Query on running Omnivore model
FranklinLeong opened this issue · 4 comments
Dear Jacob,
Thanks for this wonderful work. It's really impressive in terms of the performance which was why I am thinking of trying out the model. Specifically, now I'm trying to run the omnivore model to extract video features. However I'm facing some issue regarding which annotations.pkl to use. Initially I used EPIC_100_validation.pkl
(I created another file that only has participant 2 for testing), for participant 2, this had ~400 rows. I managed to run everything and also the videomae. However, when I tried running TIM after merging the features, I just couldn't get the feat index to agree. in getitem of SlidingWindowDataset, v_data = self.v_feats[video_id][feat_indices, v_aug_indices]
feat_indices
always exceed the dimension.
Then I thought, perhaps I have to run Omnivore with EPIC_1_second_validation_feature_times.pkl
which I successfully ran with videomae, however I encountered another issue where there's no participant_id
column and no stop_timestamp
column.
In summary, which annotation.pkl
files should I use for running omnivore and how to solve the respective issue depending on which file is needed.

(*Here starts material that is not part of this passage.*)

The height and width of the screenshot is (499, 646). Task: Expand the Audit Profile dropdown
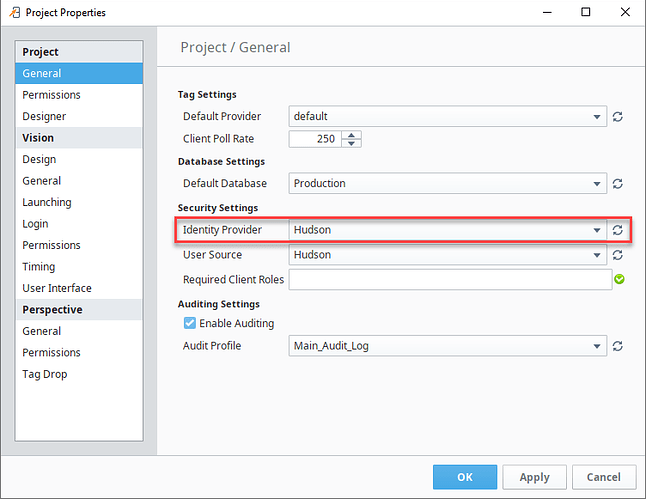[597, 346]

Thanks in advance for your help in this. I would greatly appreciate any inputs that you might have.
Hi,
You should use EPIC_1_second_validation_feature_times.pkl
for the feature extraction. This will contain 1 second features every 0.2 seconds, which is likely why the indices are exceeding the dimension as EPIC_100_validation.pkl
will only have the annotated action segments.
The issue when using EPIC_1_second_validation_feature_times.pkl
happens due to us using an older version of the feature time file with different column headings. To fix this, we have now updated the code so that the correct column headings are used for the up-to-date provided files.

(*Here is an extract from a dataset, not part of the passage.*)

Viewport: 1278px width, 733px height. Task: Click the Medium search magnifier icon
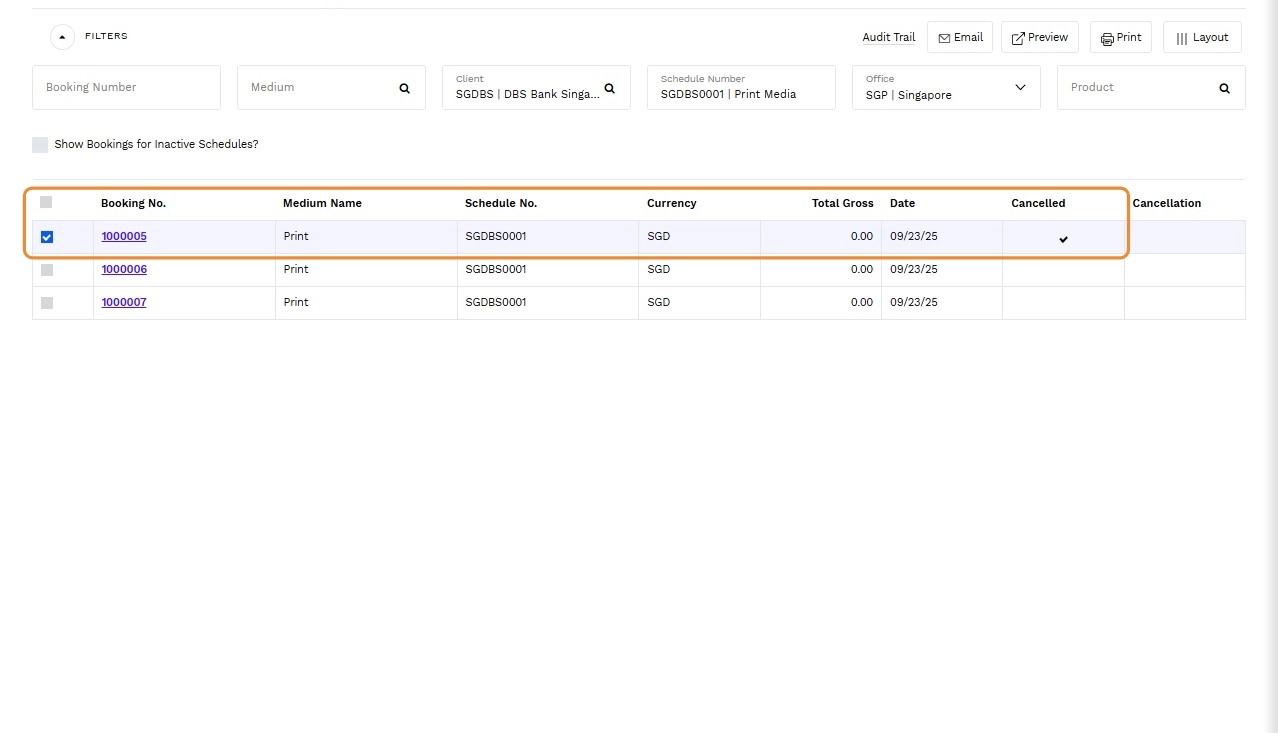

Apologies for any inconvenience and thank you for highlighting this issue! Pulling the changes should now fix this.
Hello,
Thank you for the prompt reply. Indeed it has been fixed and I am now running the feature extraction part at least without problem. Will see if any issue arises afterwards.
Thank you for also removing the part of the code about the debugging, I was also confused initially why it only ran for 10 iter . Had to dig a little into it to find out.

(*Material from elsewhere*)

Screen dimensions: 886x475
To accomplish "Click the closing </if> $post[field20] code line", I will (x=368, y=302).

Since we're here I also encountered another issue while running VideoMAE, the shape of feature output and the shape of feature output of omnivore did not match when merging. I looked into the code and did some changes which allowed me to run the merging. This is what I did to resolve the issue, I'm only running with 1 aug so it seemed a bit weird that in the original code, only the first index of all_sets
was kept and saved. Let me know if my implementation would cause some issues down the road.
This looks okay. The desired outcome is to have a set of features for each video of shape: [num_feats, num_aug, feat_dim]
, which is what your code appears to do.
However, we found the issue with our code and amended it. The original code did not return the desired outcome as we used .extend()
for the all_sets list, instead of .append()
, meaning the logic you commented out was no longer valid.
The updated code should now work and allow you to use one or more augmentation sets, with the desired shape. Again, thank you for pointing this out!
Thanks for your prompt reply. Greatly appreciated your help with the previous issue. I will now close the issue.